July 31. "The wind being strong and dead against us, though we had twelve paddles going, we went ashore and took up our quarters for the night in some fishing huts at a little distance."

August 1. "Too rough to leave: wrote and read all day. In the evening some of the crew came to me and asked what I thought of doing. I told them we would not stay any longer, and, if the tide rip did not allow us to pass, we would return to Rei Sapa, go overland to Sepi and leave the boat till the first chance of getting round. As an alternative I suggested that they might try and go in the morning with a light boat and carry most of the things overland to Logo Hutu where the boat would await us. They jumped at this--but I did not tell them that I had been praying all day for a chance in the morning, and that I believed we should find a suitable opportunity.

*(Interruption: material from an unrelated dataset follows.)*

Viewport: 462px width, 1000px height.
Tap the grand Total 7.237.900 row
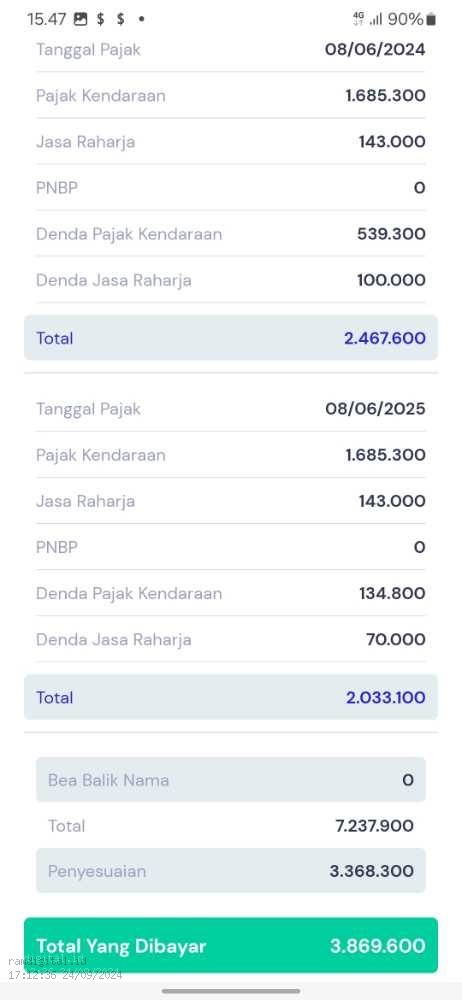tap(231, 825)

August 2. "I had a bad night, for the rats ran over me and kept waking me up. My prayers were answered, and before daylight they came to tell me that there was a sufficient calm to venture, and they would try. They could but return if it was impossible: with that they literally ran off, and were soon out of sight. They left one boy to get my breakfast and about 8.30 they came back with the glad news that the boat was at Logo Hutu in charge of a boy. [60/61] We started at once and divided out the rest of the things; they had taken all the heavy luggage in the boat. It got wet at one place and the boat nearly upset, but God heard my prayers and we got through. It was rather a trying walk to Sapa ni Vena, and when we emerged we saw that the waves had returned in their strength. We got to Sepi about mid-day by the mercy of God, for which I give Him thanks. He gave me just a sufficient answer to my prayers."

At the end of October, 1900, Dr. Welchman left for a much needed rest, and after a few weeks in New Zealand he proceeded to England, expecting to return at the end of a year, but over two years elapsed before he was fit to take up work again.